§ **Task to complete**
Print each line exactly, from the one with "Open the Survey Setup breadcrumb link" to the very last line of the listing, and keep the pictures out.
(Input records Opens)
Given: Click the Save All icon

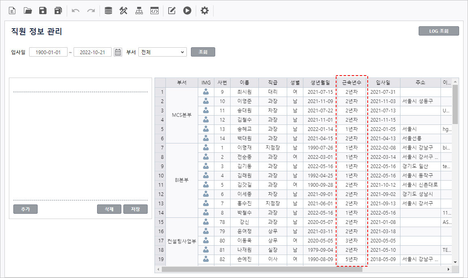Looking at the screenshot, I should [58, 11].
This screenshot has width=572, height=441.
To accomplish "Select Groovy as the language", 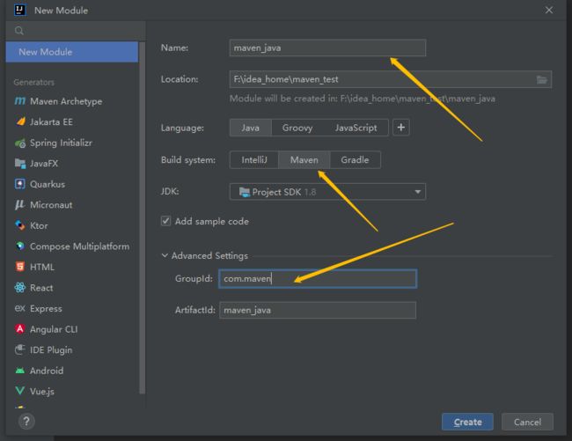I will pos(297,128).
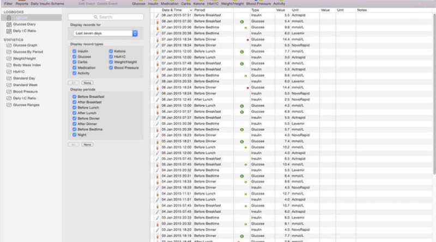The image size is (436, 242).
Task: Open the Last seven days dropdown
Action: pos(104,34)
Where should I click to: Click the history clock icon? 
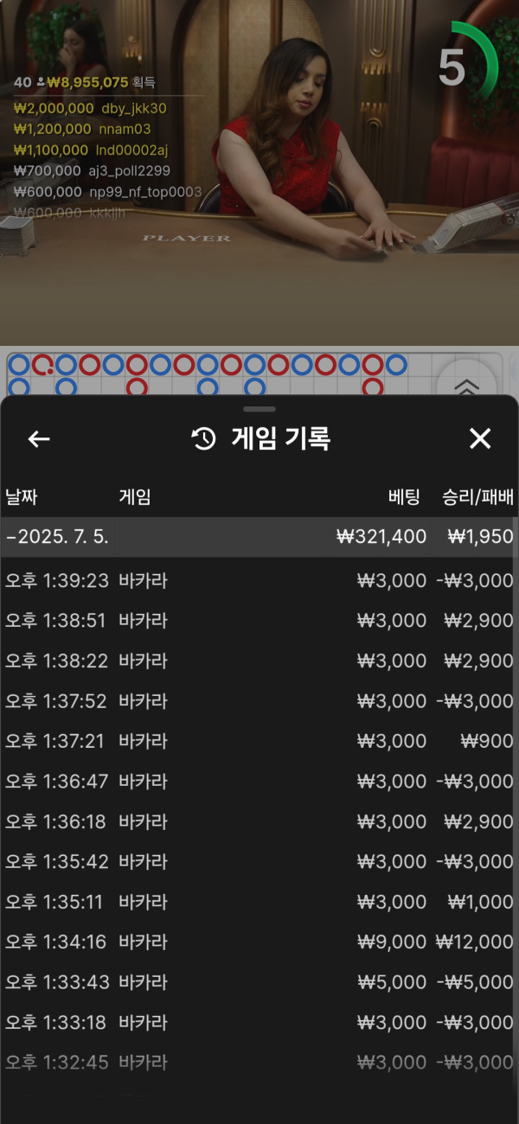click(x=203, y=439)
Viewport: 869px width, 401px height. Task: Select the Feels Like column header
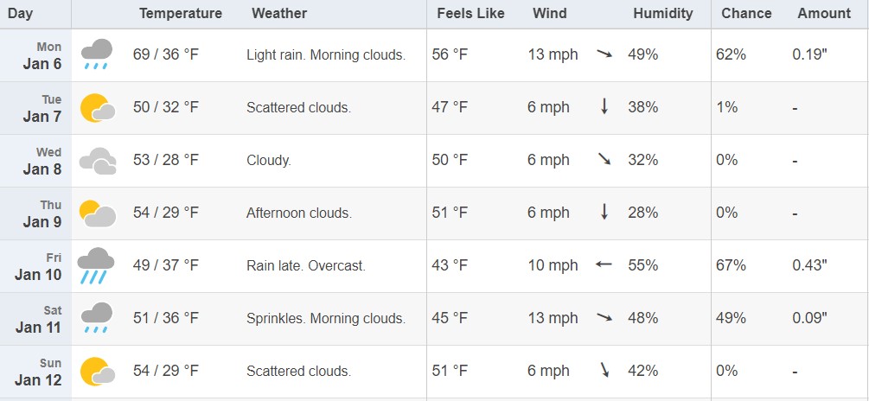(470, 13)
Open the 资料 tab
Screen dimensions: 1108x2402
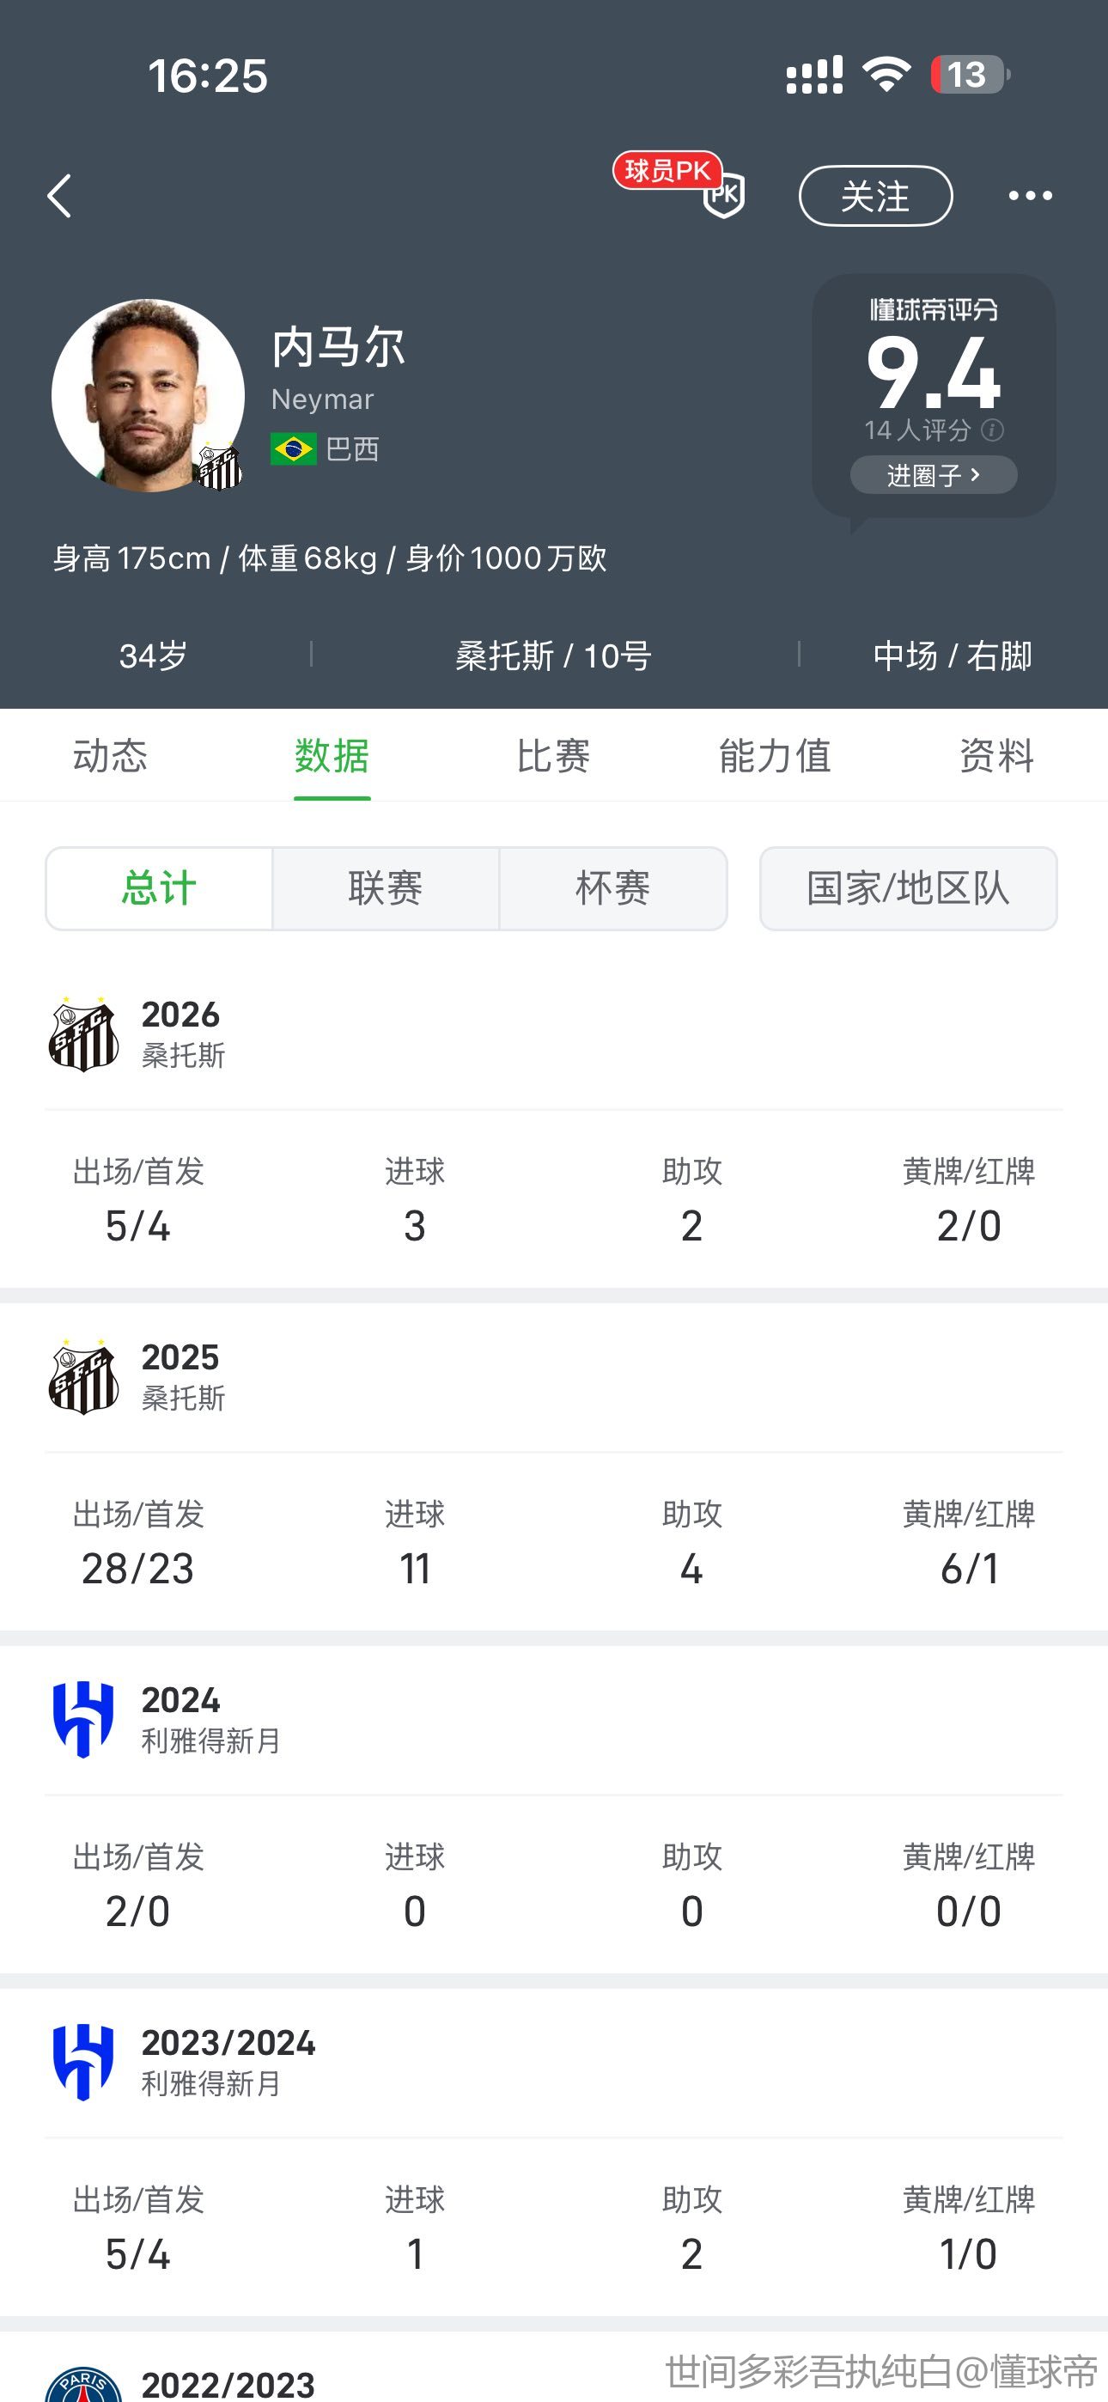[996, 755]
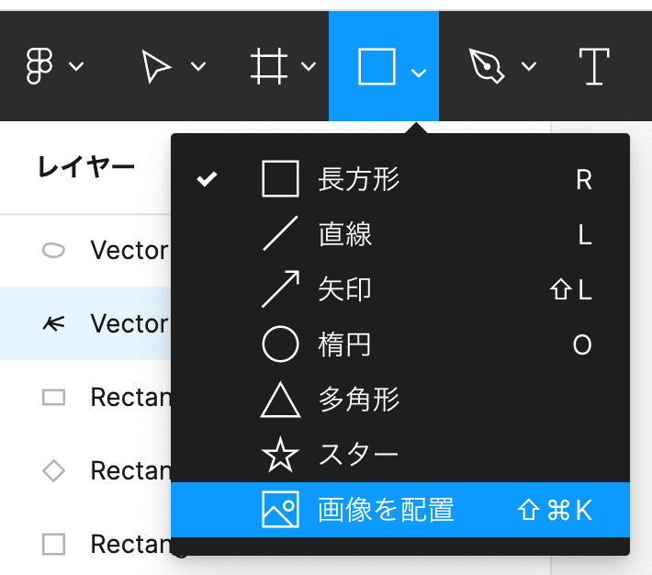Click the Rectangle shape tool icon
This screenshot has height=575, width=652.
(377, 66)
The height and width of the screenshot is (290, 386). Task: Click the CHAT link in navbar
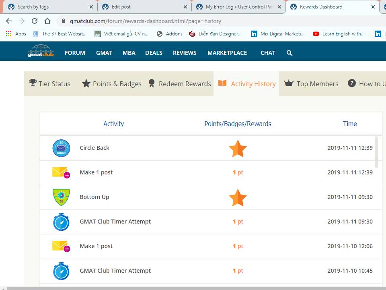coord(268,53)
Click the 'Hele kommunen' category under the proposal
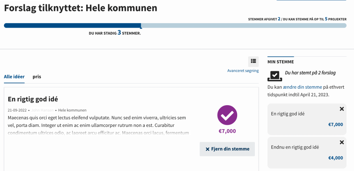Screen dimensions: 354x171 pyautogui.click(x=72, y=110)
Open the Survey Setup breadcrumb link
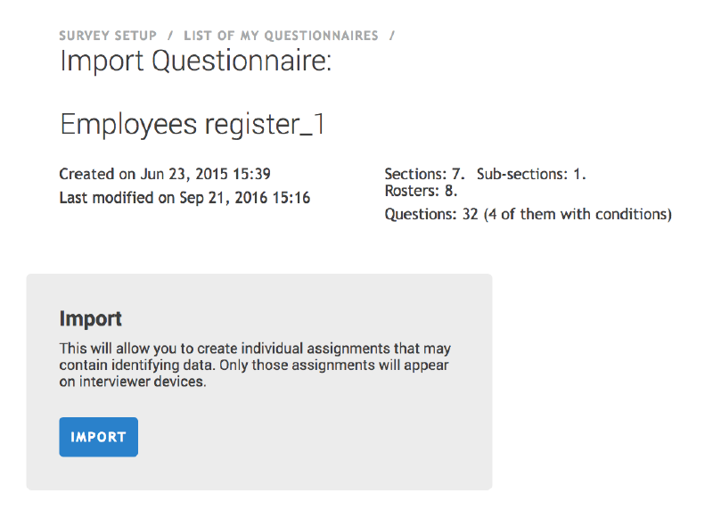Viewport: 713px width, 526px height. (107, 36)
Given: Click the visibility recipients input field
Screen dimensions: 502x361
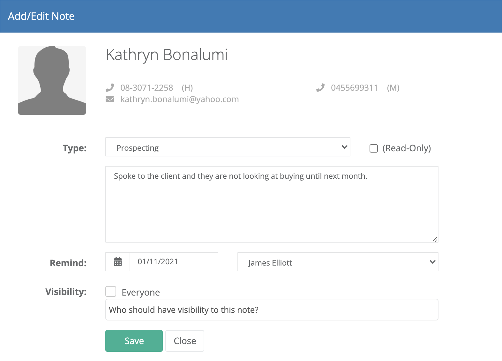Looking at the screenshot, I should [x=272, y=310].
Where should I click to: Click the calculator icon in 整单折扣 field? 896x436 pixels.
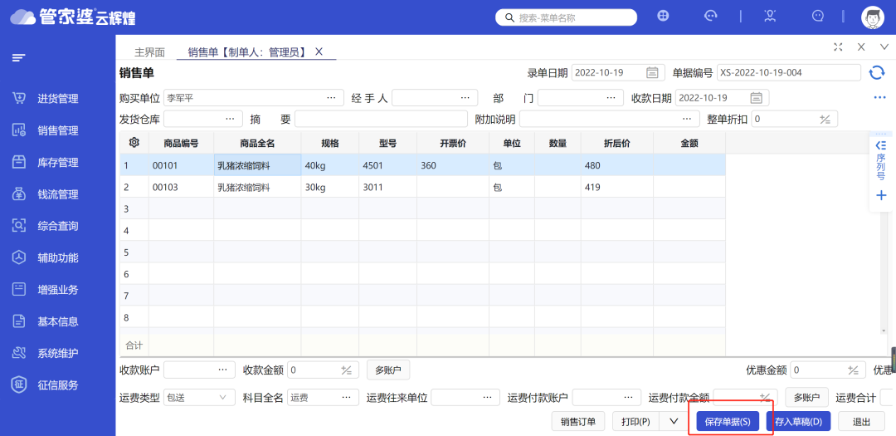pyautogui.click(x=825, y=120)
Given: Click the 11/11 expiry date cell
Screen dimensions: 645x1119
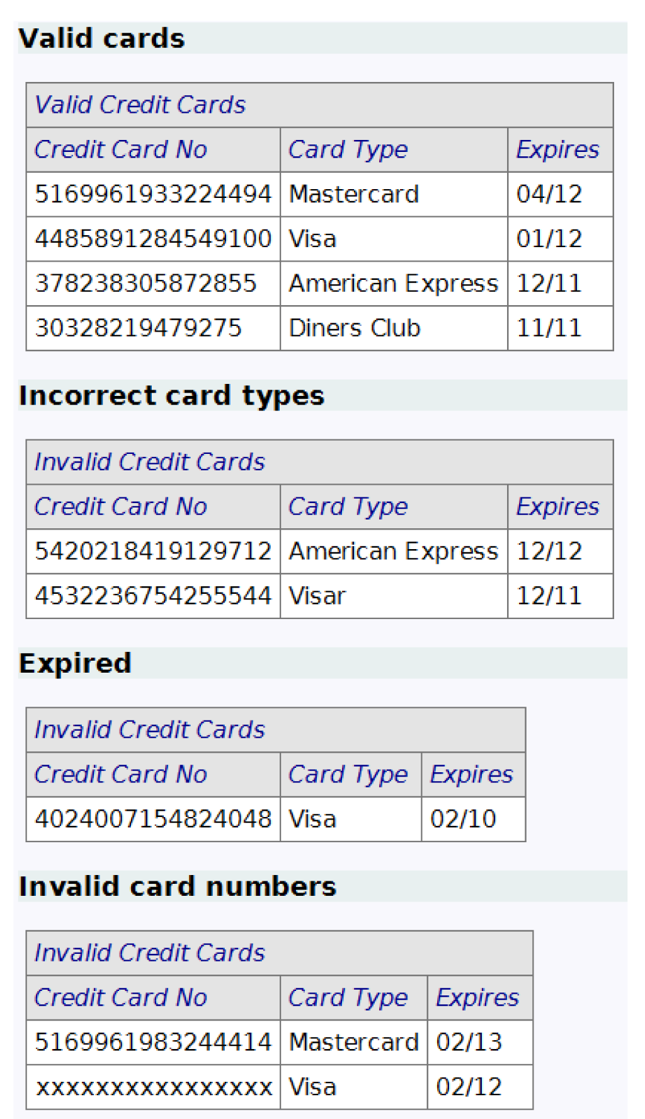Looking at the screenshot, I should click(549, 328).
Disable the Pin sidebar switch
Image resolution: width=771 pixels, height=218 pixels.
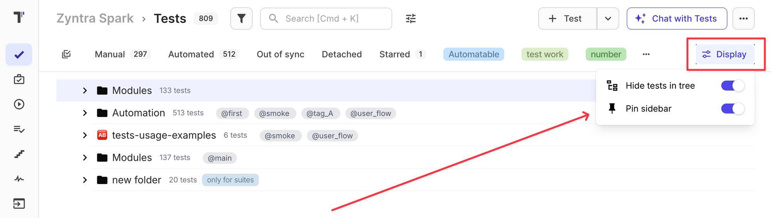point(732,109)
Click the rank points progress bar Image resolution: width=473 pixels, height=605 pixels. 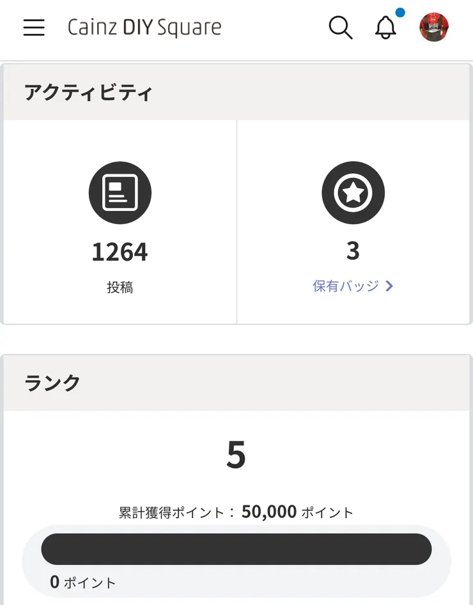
(Input records Closes)
§ **Response**
Open the Survey Setup breadcrumb link
Viewport: 713px width, 526px height. (107, 36)
Given: Click the visibility recipients input field
Screen dimensions: 502x361
Looking at the screenshot, I should [x=272, y=310].
Where should I click to: Click the calculator icon in 整单折扣 field? 896x436 pixels.
pyautogui.click(x=825, y=120)
Given: Click the 11/11 expiry date cell
Screen dimensions: 645x1119
Looking at the screenshot, I should click(549, 328).
Disable the Pin sidebar switch
Image resolution: width=771 pixels, height=218 pixels.
point(732,109)
Click the rank points progress bar Image resolution: width=473 pixels, height=605 pixels. 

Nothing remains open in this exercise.